BEGIN AVAILABLE RECORDS

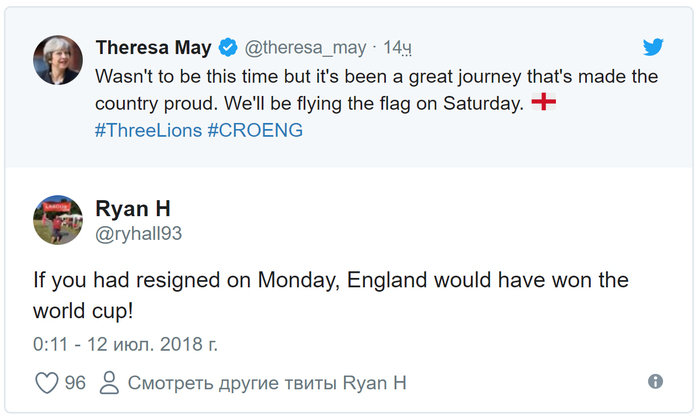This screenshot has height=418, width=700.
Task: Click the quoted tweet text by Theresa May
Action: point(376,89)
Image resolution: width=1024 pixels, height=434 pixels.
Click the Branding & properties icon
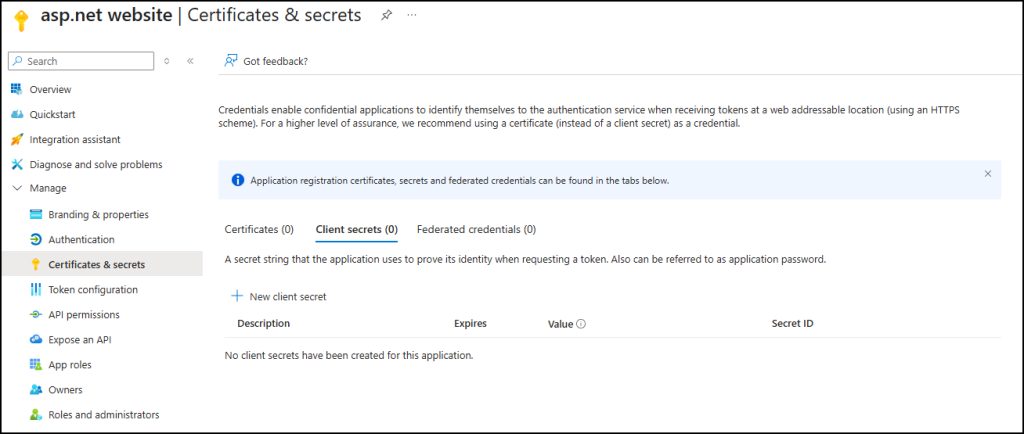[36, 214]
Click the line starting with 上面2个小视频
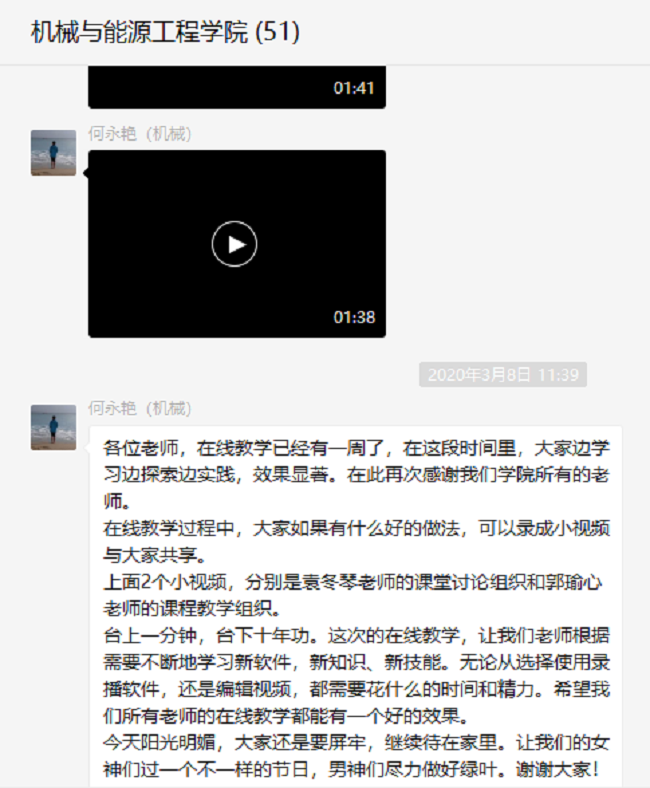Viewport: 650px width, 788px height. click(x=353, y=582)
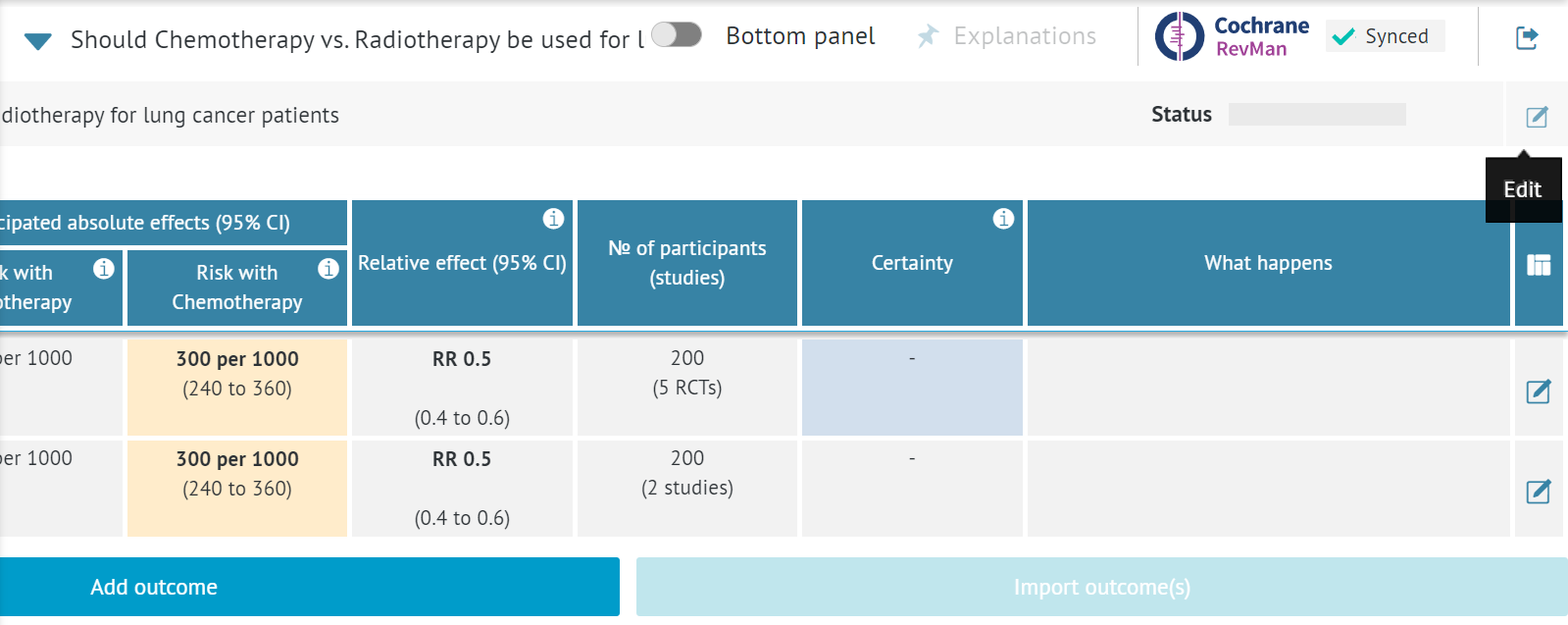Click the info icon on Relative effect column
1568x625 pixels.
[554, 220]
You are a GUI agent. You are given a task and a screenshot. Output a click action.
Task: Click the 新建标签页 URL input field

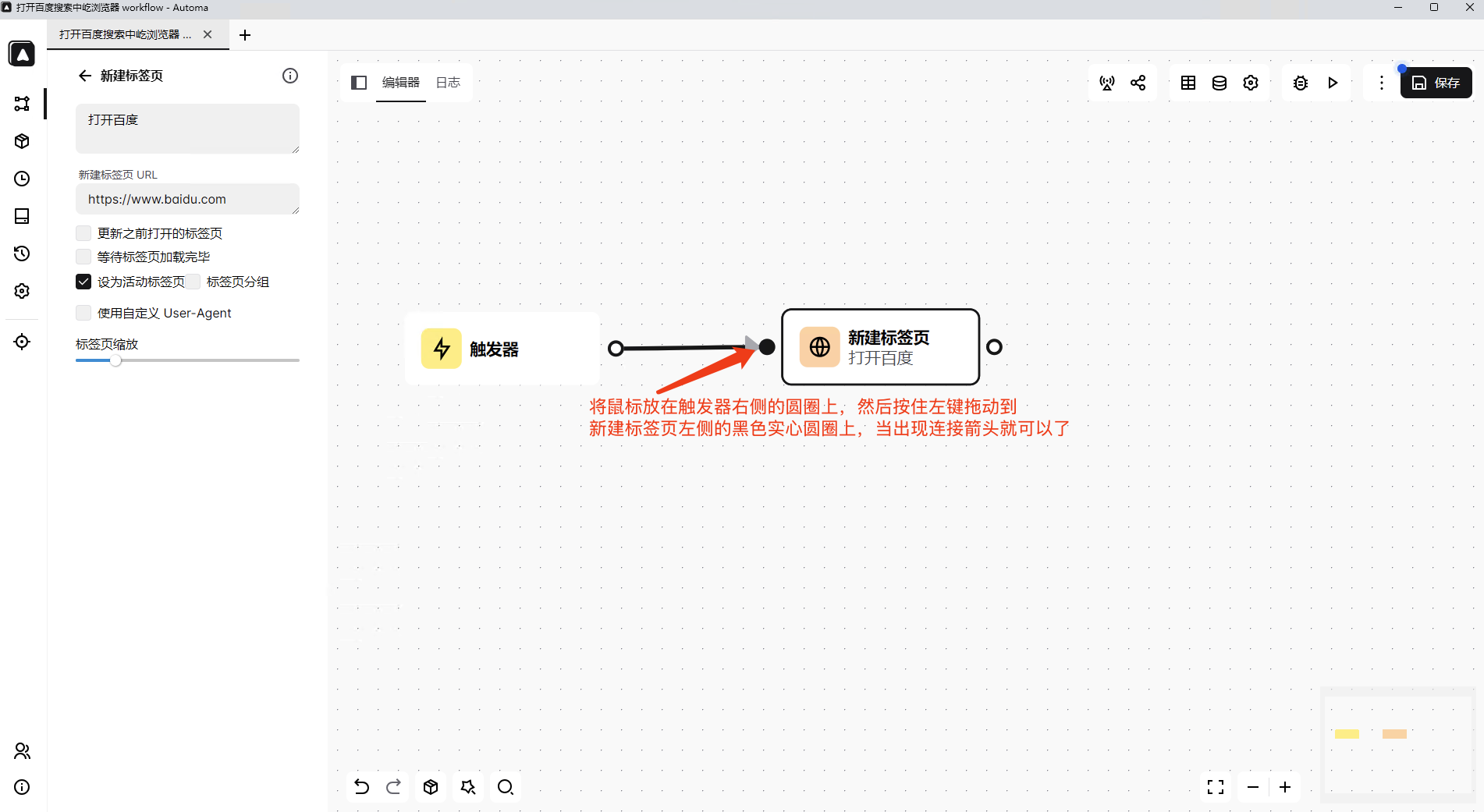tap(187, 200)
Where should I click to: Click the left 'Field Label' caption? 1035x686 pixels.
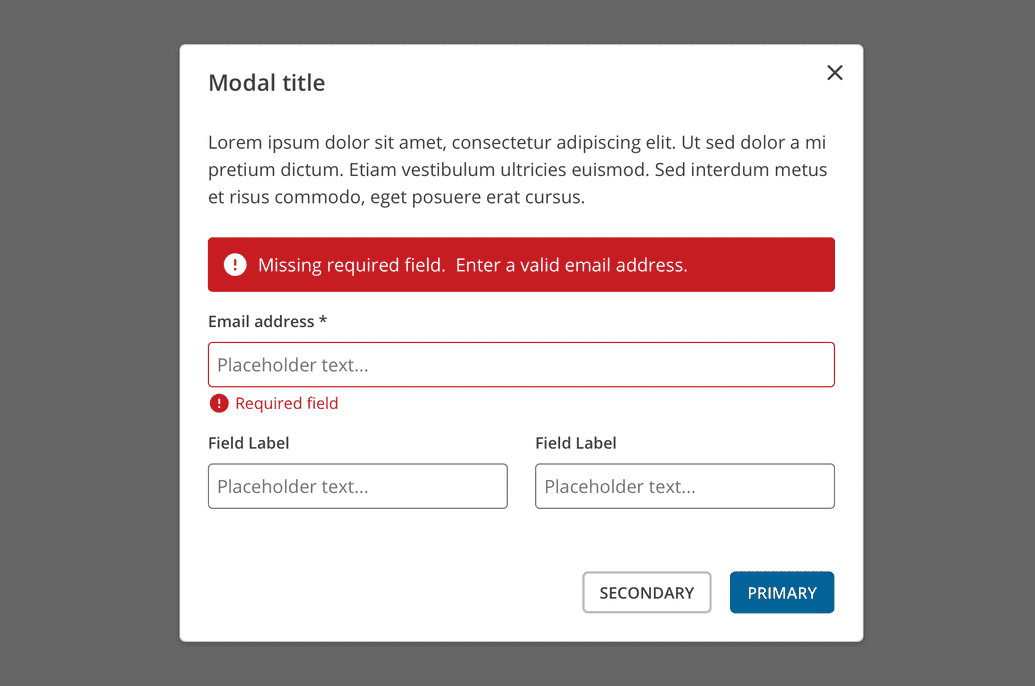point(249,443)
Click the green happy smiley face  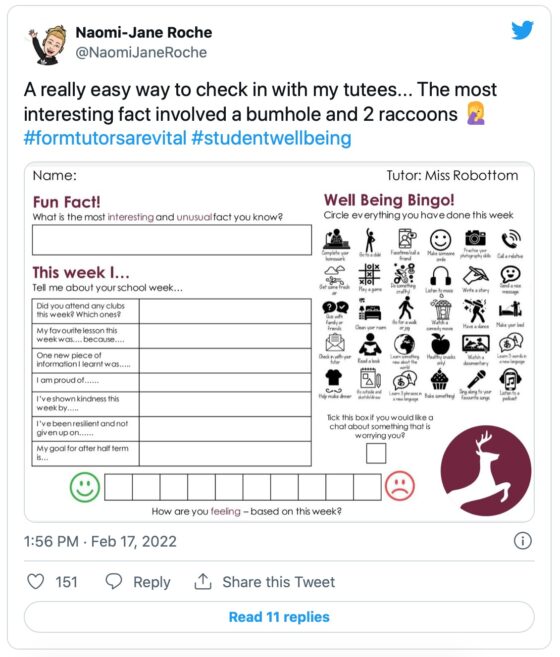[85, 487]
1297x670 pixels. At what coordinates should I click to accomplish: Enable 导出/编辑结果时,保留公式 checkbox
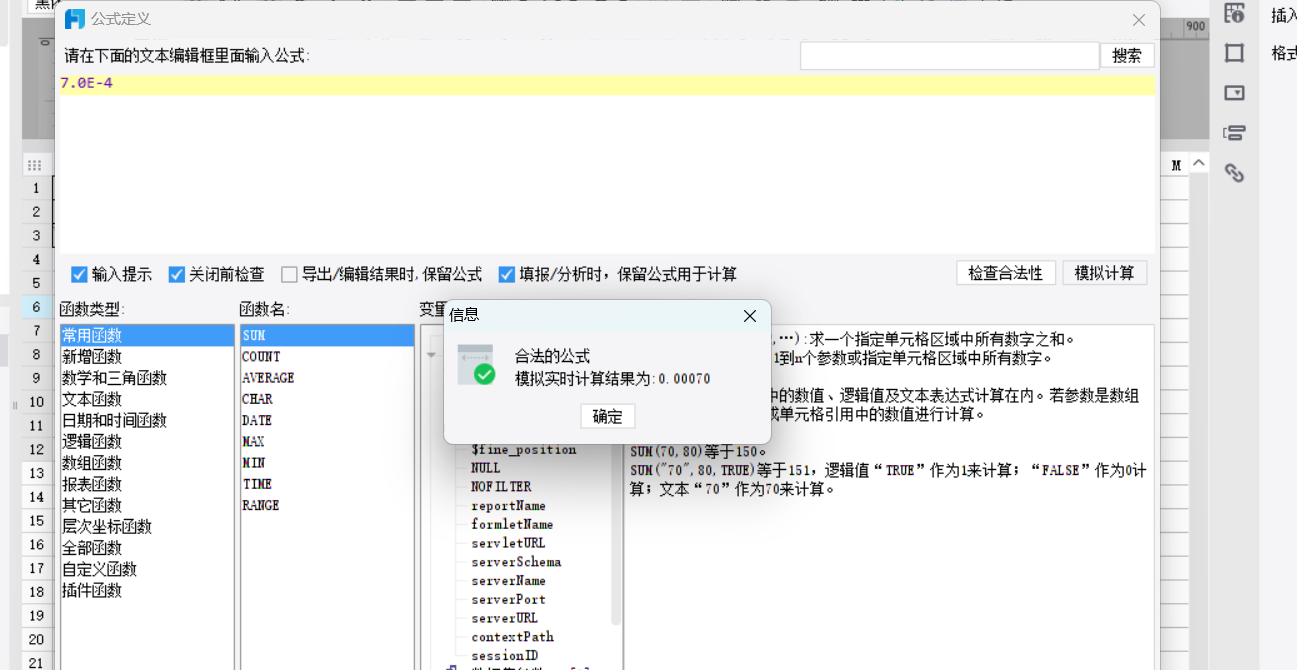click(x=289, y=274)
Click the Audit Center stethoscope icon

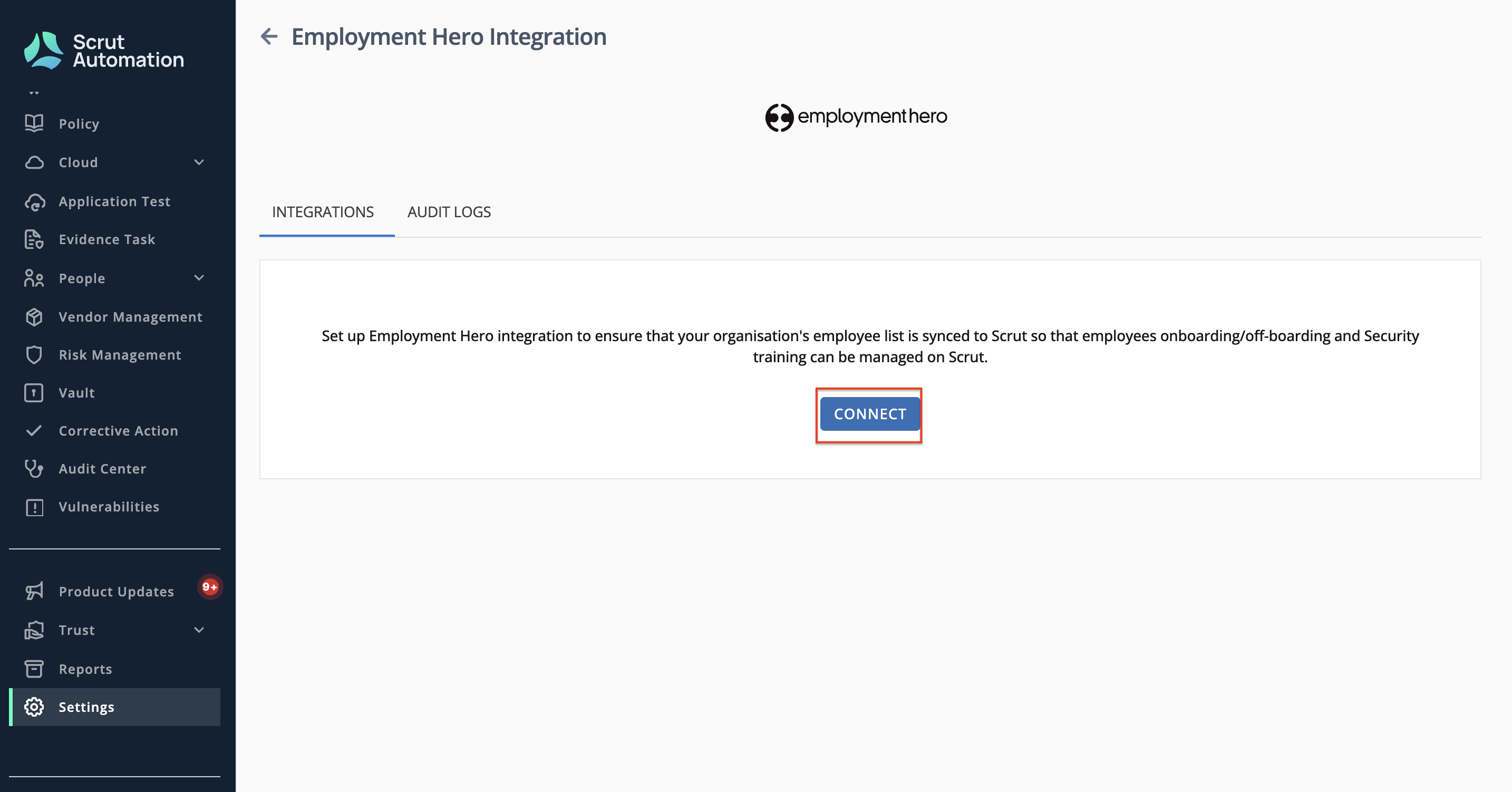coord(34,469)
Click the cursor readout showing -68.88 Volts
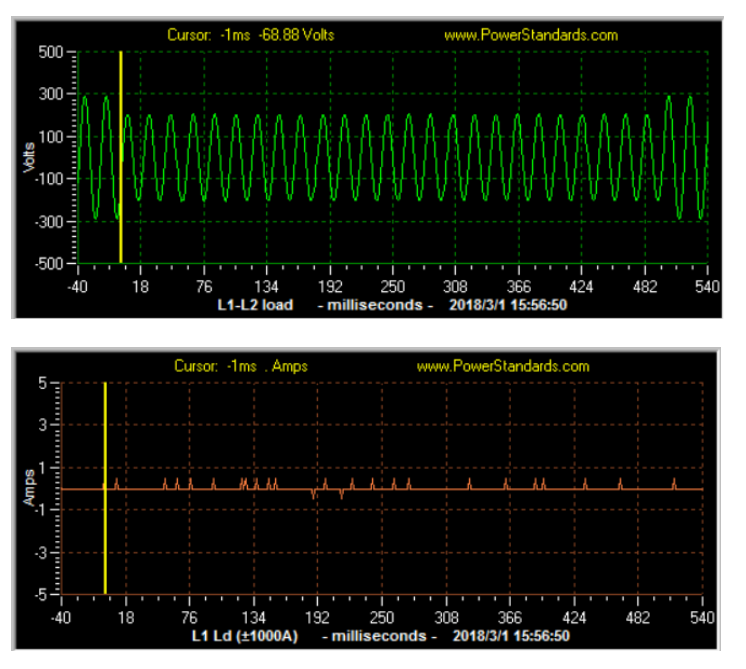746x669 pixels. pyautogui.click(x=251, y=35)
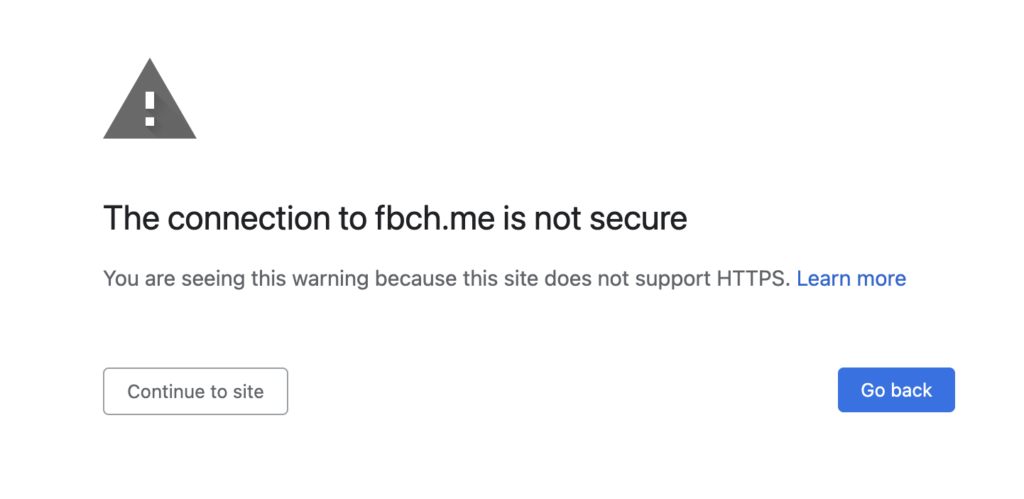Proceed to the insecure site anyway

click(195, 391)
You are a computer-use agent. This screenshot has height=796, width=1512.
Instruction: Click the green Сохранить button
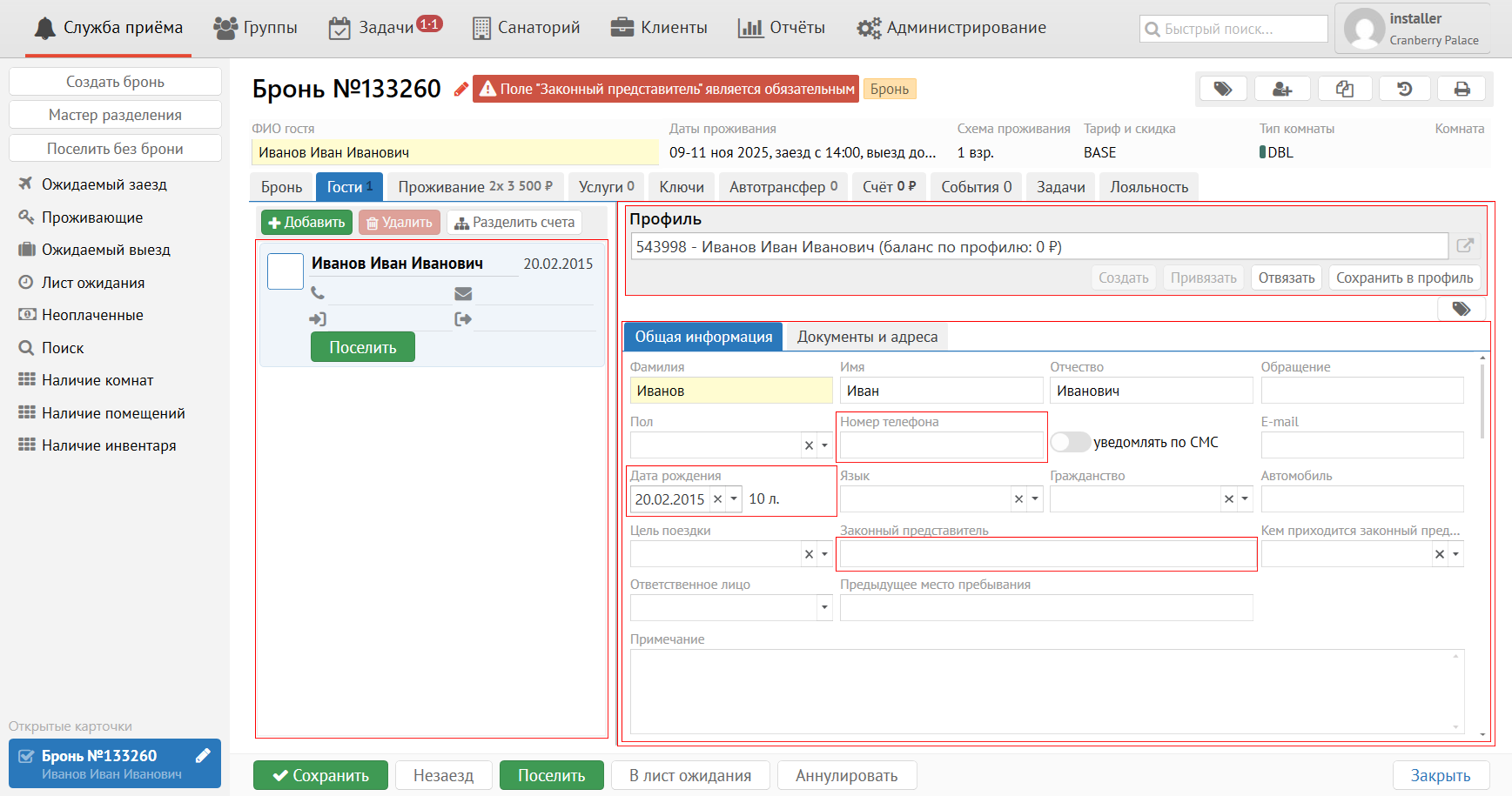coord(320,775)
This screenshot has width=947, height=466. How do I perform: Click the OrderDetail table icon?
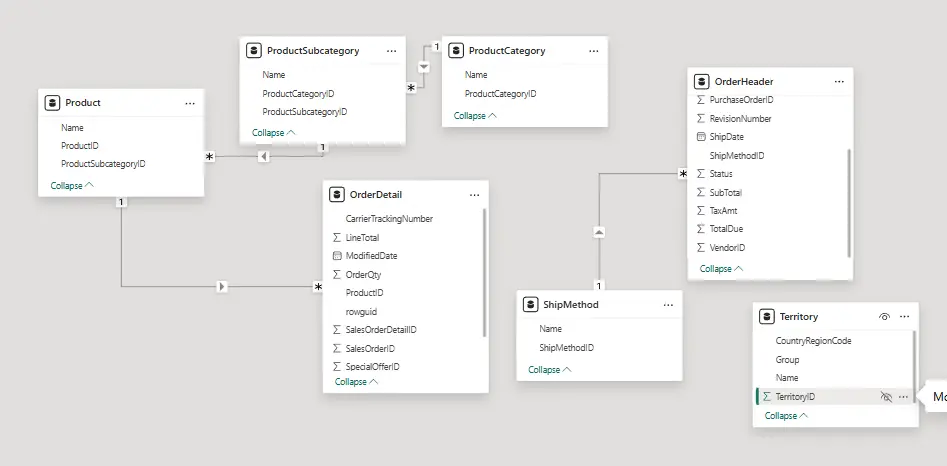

END AVAILABLE RECORDS

» WORK TO COMPLETE
Copy out every line in the records where the word "agent" is found.

» SOLUTION
You are a GUI agent. You are given a task and a screenshot. Output a click action.
You are a computer-use agent. This screenshot has height=796, width=1512.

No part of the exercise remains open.